> **Your task**: Quote verbatim the span of lines that begins the listing below and closes with the line containing "Task: Open the Convert toolbar option".

> **Task input**:
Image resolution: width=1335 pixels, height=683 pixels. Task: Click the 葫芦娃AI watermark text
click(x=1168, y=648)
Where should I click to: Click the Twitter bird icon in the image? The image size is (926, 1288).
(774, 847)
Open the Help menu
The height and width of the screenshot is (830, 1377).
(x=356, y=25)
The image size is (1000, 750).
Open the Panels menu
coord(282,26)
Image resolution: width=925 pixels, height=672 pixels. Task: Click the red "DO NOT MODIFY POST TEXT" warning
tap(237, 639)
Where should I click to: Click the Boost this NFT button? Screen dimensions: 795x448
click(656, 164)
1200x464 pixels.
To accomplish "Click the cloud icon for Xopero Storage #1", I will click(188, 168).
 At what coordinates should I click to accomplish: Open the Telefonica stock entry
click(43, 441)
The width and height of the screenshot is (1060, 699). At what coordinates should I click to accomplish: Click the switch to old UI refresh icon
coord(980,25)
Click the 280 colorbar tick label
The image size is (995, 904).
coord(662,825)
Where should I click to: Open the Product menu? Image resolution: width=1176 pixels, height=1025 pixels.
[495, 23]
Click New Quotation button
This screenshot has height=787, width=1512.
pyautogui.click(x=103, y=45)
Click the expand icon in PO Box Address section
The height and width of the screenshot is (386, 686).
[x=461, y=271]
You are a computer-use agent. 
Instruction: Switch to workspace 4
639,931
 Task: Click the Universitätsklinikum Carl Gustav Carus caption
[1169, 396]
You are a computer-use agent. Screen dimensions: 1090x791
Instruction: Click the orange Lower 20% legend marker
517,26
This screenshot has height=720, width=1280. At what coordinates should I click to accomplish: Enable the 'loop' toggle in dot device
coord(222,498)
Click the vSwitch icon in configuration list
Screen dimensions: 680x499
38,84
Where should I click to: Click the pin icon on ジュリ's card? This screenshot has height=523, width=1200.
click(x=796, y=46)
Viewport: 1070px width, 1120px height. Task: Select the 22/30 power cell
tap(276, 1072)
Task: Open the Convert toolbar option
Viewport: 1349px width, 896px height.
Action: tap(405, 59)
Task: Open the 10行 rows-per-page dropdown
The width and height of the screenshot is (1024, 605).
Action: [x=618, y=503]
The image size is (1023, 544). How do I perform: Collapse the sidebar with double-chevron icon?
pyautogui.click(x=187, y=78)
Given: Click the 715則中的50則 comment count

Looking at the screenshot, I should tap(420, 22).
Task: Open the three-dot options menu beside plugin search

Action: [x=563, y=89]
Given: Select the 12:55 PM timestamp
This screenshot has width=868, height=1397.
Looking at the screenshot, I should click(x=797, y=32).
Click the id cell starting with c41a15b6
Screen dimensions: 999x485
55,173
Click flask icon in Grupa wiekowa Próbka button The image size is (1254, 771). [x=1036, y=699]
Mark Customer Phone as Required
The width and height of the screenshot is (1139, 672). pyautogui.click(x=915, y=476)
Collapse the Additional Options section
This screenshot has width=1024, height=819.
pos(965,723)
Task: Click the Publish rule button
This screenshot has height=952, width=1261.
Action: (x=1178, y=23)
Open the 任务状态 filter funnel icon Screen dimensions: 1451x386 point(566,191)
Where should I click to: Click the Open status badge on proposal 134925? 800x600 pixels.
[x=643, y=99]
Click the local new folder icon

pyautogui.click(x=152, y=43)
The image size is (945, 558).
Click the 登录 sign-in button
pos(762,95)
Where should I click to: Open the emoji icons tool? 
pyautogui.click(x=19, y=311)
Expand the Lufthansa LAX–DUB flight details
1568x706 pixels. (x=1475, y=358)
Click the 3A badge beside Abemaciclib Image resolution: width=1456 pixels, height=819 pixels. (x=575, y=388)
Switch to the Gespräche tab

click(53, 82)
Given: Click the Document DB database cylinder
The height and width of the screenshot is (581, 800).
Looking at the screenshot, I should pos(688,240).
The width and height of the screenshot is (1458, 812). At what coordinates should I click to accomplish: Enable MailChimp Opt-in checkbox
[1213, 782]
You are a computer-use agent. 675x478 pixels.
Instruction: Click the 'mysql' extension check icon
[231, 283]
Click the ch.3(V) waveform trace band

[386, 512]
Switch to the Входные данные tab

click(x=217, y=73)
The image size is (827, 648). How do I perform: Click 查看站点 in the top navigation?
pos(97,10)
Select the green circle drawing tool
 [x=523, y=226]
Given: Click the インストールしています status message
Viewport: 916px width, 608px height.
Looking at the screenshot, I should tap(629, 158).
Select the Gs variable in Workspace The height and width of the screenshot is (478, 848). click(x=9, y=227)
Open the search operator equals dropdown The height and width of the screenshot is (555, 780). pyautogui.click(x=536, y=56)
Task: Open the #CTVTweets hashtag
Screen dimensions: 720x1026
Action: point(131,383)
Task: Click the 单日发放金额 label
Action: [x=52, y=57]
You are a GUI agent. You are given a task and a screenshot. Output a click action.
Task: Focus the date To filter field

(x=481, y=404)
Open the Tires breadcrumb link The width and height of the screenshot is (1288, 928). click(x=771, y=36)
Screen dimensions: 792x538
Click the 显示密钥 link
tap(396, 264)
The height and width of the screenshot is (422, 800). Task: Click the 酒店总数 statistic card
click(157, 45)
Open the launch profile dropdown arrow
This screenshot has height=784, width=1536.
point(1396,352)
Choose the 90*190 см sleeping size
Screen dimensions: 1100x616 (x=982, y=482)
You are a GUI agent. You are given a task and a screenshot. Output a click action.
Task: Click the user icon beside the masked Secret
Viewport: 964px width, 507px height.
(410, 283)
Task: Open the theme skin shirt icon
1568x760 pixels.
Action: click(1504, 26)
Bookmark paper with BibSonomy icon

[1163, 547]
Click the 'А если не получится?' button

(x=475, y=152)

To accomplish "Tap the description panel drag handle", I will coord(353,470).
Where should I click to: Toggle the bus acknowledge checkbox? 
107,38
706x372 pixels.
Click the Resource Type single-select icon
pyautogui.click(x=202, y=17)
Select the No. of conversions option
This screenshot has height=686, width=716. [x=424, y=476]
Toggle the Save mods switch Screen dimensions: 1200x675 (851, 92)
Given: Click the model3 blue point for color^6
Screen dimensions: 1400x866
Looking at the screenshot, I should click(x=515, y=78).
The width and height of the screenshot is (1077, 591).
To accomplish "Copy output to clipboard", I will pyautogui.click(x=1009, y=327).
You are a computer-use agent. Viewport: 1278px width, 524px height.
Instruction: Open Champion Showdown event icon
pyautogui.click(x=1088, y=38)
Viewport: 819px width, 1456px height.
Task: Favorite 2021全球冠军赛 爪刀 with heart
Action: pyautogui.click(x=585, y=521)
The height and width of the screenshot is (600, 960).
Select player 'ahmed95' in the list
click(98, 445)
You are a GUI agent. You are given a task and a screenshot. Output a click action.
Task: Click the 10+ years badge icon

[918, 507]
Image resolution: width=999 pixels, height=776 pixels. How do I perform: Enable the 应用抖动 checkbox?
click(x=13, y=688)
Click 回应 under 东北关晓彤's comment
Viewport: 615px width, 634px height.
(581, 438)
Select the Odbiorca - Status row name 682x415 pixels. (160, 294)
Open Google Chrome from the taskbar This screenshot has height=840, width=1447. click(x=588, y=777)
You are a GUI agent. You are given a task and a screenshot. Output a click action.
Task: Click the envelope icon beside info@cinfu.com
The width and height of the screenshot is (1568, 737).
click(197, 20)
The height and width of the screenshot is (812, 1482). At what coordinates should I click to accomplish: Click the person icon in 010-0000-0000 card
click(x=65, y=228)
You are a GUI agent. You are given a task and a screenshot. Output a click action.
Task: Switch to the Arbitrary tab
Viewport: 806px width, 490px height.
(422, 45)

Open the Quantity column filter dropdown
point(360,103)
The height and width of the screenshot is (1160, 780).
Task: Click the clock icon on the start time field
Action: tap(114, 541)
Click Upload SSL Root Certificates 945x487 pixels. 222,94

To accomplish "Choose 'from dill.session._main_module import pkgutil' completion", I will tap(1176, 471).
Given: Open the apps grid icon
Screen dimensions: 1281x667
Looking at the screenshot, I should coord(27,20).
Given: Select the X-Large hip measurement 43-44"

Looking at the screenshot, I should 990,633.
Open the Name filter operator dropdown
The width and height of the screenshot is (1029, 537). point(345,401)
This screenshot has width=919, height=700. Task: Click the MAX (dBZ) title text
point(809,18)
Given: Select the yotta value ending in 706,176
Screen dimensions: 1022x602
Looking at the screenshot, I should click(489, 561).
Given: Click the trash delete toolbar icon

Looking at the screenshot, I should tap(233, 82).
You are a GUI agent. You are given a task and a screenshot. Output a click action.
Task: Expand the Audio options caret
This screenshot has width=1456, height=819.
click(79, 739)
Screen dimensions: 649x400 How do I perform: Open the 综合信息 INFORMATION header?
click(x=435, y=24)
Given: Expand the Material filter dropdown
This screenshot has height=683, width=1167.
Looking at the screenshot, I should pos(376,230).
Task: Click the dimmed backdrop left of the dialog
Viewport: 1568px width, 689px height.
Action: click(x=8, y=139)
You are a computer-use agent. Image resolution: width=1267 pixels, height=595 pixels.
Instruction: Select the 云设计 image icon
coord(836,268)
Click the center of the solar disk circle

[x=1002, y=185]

> **Answer box**:
Image resolution: width=1335 pixels, height=683 pixels. Task: Click the 葫芦娃AI watermark text
click(x=1168, y=648)
Where should I click to: Click the Twitter bird icon in the image? The image size is (926, 1288).
(774, 847)
Open the Help menu
The height and width of the screenshot is (830, 1377).
(x=356, y=25)
The image size is (1000, 750).
Open the Panels menu
coord(282,26)
Image resolution: width=925 pixels, height=672 pixels. Task: Click the red "DO NOT MODIFY POST TEXT" warning
tap(237, 639)
Where should I click to: Click the Boost this NFT button? Screen dimensions: 795x448
click(656, 164)
1200x464 pixels.
To accomplish "Click the cloud icon for Xopero Storage #1", I will click(188, 168).
 At what coordinates should I click to accomplish: Open the Telefonica stock entry
click(43, 441)
The width and height of the screenshot is (1060, 699). At what coordinates should I click to accomplish: Click the switch to old UI refresh icon
coord(980,25)
Click the 280 colorbar tick label
The image size is (995, 904).
coord(662,825)
Where should I click to: Open the Product menu? Image resolution: width=1176 pixels, height=1025 pixels.
[495, 23]
Click New Quotation button
This screenshot has height=787, width=1512.
pyautogui.click(x=103, y=45)
Click the expand icon in PO Box Address section
The height and width of the screenshot is (386, 686).
[x=461, y=271]
You are a computer-use agent. 
Instruction: Switch to workspace 4
639,931
 Task: Click the Universitätsklinikum Carl Gustav Carus caption
[1169, 396]
You are a computer-use agent. Screen dimensions: 1090x791
Instruction: Click the orange Lower 20% legend marker
517,26
This screenshot has height=720, width=1280. At what coordinates should I click to accomplish: Enable the 'loop' toggle in dot device
coord(222,498)
Click the vSwitch icon in configuration list
Screen dimensions: 680x499
38,84
Where should I click to: Click the pin icon on ジュリ's card? This screenshot has height=523, width=1200.
click(x=796, y=46)
Viewport: 1070px width, 1120px height. Task: Select the 22/30 power cell
tap(276, 1072)
Task: Open the Convert toolbar option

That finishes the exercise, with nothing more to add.